**** DATA FOR THIS EXERCISE ****

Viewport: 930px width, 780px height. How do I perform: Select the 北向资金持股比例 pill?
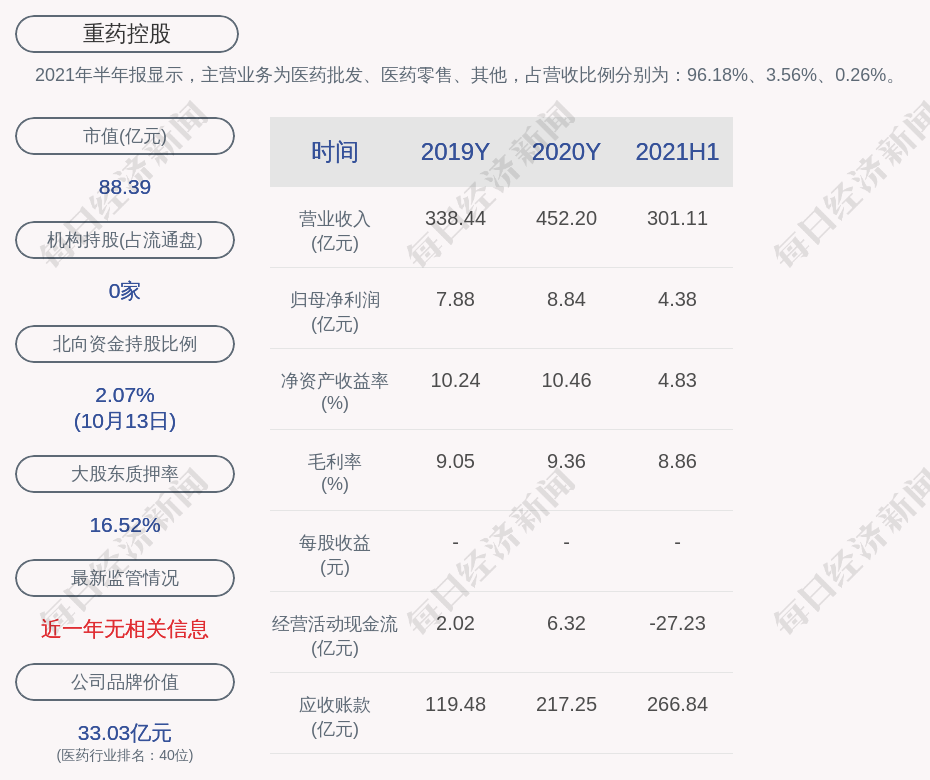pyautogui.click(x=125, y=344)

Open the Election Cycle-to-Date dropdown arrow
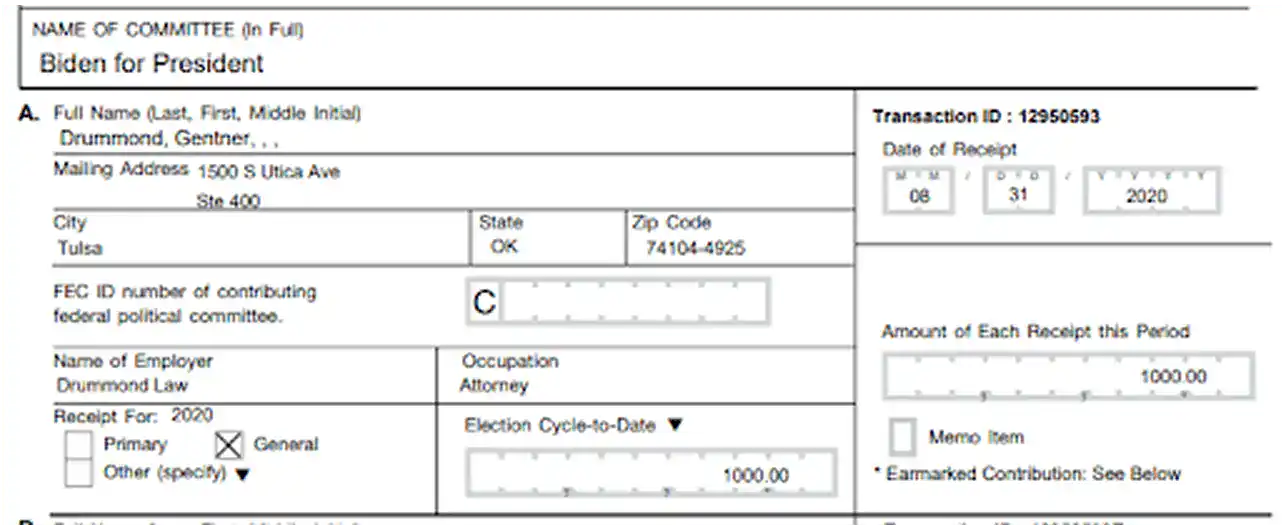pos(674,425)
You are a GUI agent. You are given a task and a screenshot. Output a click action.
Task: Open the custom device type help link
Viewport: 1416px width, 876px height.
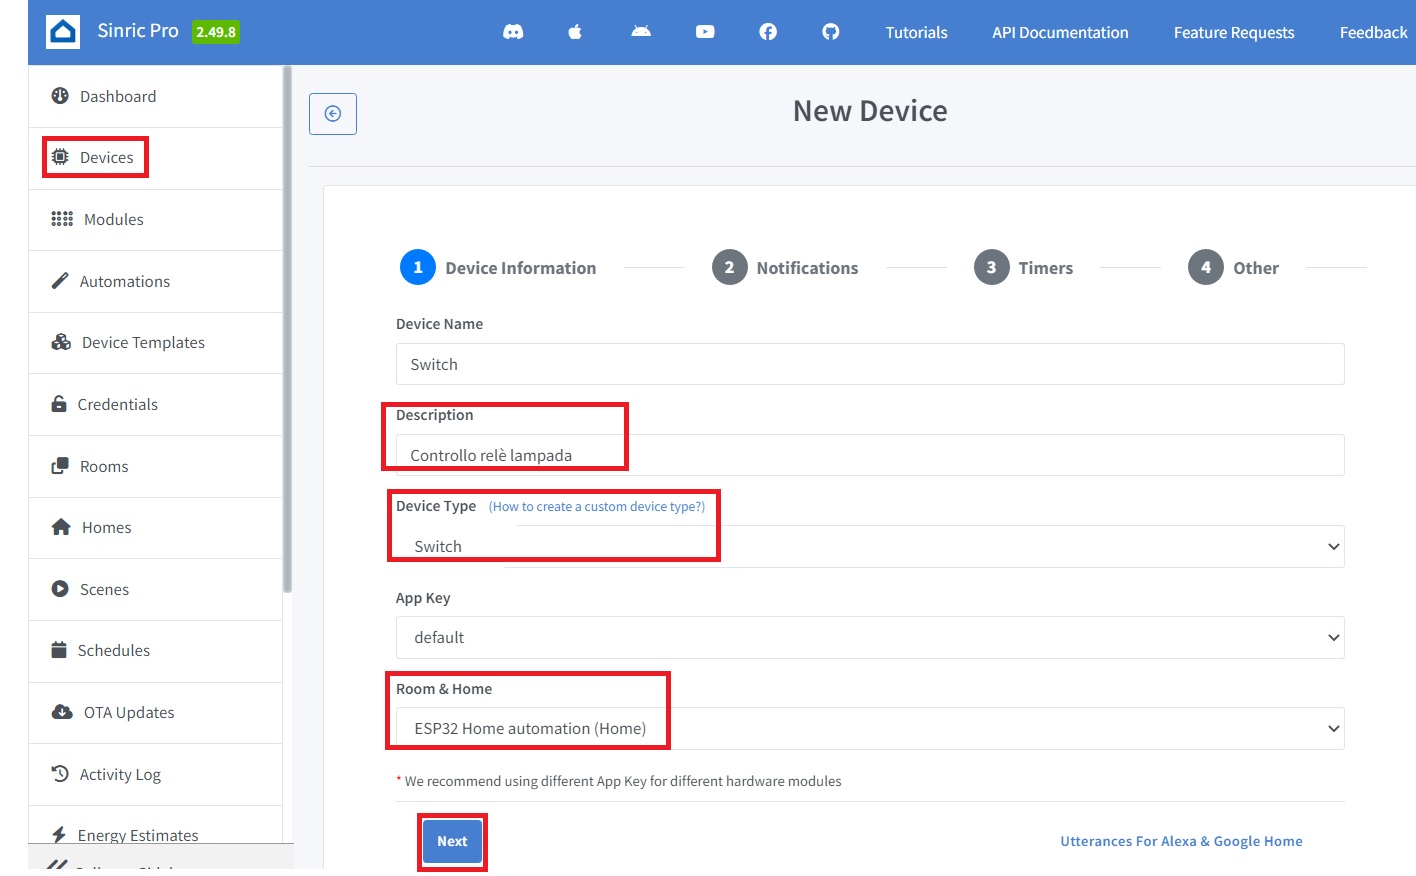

****

> [WORK REQUIRED] Line by line, write out the records above exactly, skipping the pictures.

> [OUTPUT BELOW]
Viewport: 930px width, 780px height. How do I perform: Select the 北向资金持股比例 pill?
pyautogui.click(x=125, y=344)

Open the Election Cycle-to-Date dropdown arrow
pos(674,425)
You are a GUI agent. You are given a task and a screenshot. Output a click action.
Task: Open the custom device type help link
Viewport: 1416px width, 876px height.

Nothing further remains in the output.